### EXERCISE REQUIREMENTS:
Could each entry be returned exactly as it appears?

** Opening SUPPLIED ENTRIES block **

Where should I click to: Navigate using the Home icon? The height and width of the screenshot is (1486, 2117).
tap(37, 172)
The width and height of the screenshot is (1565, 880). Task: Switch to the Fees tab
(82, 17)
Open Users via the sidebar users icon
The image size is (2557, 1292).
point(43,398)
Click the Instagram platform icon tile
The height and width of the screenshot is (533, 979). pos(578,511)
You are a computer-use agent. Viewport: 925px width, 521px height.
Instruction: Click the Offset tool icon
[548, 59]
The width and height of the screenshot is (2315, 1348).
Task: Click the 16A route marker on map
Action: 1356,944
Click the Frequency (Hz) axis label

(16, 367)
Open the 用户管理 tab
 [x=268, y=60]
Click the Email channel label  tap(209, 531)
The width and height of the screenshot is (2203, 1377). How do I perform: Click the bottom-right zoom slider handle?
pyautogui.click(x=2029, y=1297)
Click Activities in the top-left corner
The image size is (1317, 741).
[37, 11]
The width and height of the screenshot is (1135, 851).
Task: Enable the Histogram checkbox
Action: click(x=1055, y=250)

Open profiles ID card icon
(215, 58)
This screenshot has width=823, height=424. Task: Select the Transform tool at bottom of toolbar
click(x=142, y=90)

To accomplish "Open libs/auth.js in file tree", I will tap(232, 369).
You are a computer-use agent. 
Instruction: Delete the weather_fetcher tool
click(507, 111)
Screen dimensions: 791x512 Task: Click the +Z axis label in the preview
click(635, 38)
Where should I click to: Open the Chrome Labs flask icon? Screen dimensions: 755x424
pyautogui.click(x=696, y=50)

** Closing SUPPLIED ENTRIES block **

### SOLVED EXERCISE:
Where should I click to: Navigate using the Home icon? The height and width of the screenshot is (1486, 2117).
tap(37, 172)
The width and height of the screenshot is (1565, 880). Task: Switch to the Fees tab
(82, 17)
Open Users via the sidebar users icon
The image size is (2557, 1292).
point(43,398)
Click the Instagram platform icon tile
The height and width of the screenshot is (533, 979). pos(578,511)
You are a computer-use agent. Viewport: 925px width, 521px height.
Instruction: Click the Offset tool icon
[548, 59]
The width and height of the screenshot is (2315, 1348).
Task: Click the 16A route marker on map
Action: 1356,944
Click the Frequency (Hz) axis label

(16, 367)
Open the 用户管理 tab
 [x=268, y=60]
Click the Email channel label  tap(209, 531)
The width and height of the screenshot is (2203, 1377). How do I perform: Click the bottom-right zoom slider handle?
pyautogui.click(x=2029, y=1297)
Click Activities in the top-left corner
The image size is (1317, 741).
[37, 11]
The width and height of the screenshot is (1135, 851).
Task: Enable the Histogram checkbox
Action: click(x=1055, y=250)

Open profiles ID card icon
(215, 58)
This screenshot has width=823, height=424. Task: Select the Transform tool at bottom of toolbar
click(x=142, y=90)

To accomplish "Open libs/auth.js in file tree", I will tap(232, 369).
You are a computer-use agent. 
Instruction: Delete the weather_fetcher tool
click(507, 111)
Screen dimensions: 791x512 Task: Click the +Z axis label in the preview
click(635, 38)
Where should I click to: Open the Chrome Labs flask icon? Screen dimensions: 755x424
pyautogui.click(x=696, y=50)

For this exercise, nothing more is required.